Pork: Honey-Bourbon Grilled Pork Tenderloin
Source of Recipe
Cooking Light, May 1995, page 58
List of Ingredients
3/4 pound lean pork tenderloins (3)
1/2 cup diced onion
1/2 cup lemon juice
1/2 cup bourbon whiskey
1/4 cup honey
1/4 cup low-sodium soy sauce
1 tablespoon minced peeled gingerroot
2 tablespoons olive oil
4 cloves garlic minced
1/2 teaspoon salt
1/4 teaspoon pepper
Vegetable cooking spray
3 tablespoons all-purpose flour
1 1/4 cups water
Recipe
Trim fat from pork. Combine onion and the next 7 ingredients (onion through garlic) in a large zip-top heavy-duty plastic bag. Add pork; seal bag, and marinate in refrigerator for 30 minutes. Remove pork from bag, reserving marinade. Sprinkle salt and pepper over pork.
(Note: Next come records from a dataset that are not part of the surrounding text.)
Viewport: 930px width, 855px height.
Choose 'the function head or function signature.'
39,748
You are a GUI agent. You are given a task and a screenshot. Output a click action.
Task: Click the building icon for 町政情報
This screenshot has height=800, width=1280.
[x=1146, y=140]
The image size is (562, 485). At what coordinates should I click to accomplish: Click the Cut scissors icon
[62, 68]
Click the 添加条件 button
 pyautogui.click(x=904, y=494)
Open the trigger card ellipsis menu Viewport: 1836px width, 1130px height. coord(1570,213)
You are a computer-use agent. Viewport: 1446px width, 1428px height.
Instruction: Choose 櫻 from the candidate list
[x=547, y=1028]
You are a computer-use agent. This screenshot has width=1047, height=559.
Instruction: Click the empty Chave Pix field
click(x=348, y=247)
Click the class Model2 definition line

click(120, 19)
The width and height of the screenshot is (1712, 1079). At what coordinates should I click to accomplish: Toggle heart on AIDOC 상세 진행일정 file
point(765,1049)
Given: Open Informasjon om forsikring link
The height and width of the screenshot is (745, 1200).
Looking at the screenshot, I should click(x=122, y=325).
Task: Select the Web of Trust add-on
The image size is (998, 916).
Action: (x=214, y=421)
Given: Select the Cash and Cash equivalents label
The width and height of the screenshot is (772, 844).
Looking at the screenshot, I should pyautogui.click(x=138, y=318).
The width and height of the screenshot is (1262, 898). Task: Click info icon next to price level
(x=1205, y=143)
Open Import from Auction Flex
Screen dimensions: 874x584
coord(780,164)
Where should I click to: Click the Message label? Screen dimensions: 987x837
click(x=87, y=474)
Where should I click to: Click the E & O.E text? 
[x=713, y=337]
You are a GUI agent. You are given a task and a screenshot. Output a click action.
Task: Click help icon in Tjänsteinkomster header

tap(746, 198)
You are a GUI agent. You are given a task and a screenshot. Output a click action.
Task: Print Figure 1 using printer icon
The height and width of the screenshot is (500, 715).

Prepare grill. Place the pork on grill rack coated with cooking spray. Cover and cook for 30 minutes or until meat thermometer registers 160°F, turning and basting pork occasionally with 1/2 cup marinade. Cut the pork into 1/4-inch-thick slices; set aside, and keep warm. Place flour in a small saucepan. Gradually add remaining marinade and water, stirring with a wire whisk until blended. Bring to a boil over medium heat, and cook 3 minutes or until thickened, stirring constantly. Yield: 9 servings
Notes: Chef Colleen Crain, of Far and Away Adventures, says the secret to this recipe is using part of the marinade to make the gravy, which is poured over the pork and mashed potatoes. Spoon gravy over pork; serve with mashed potatoes, if desired.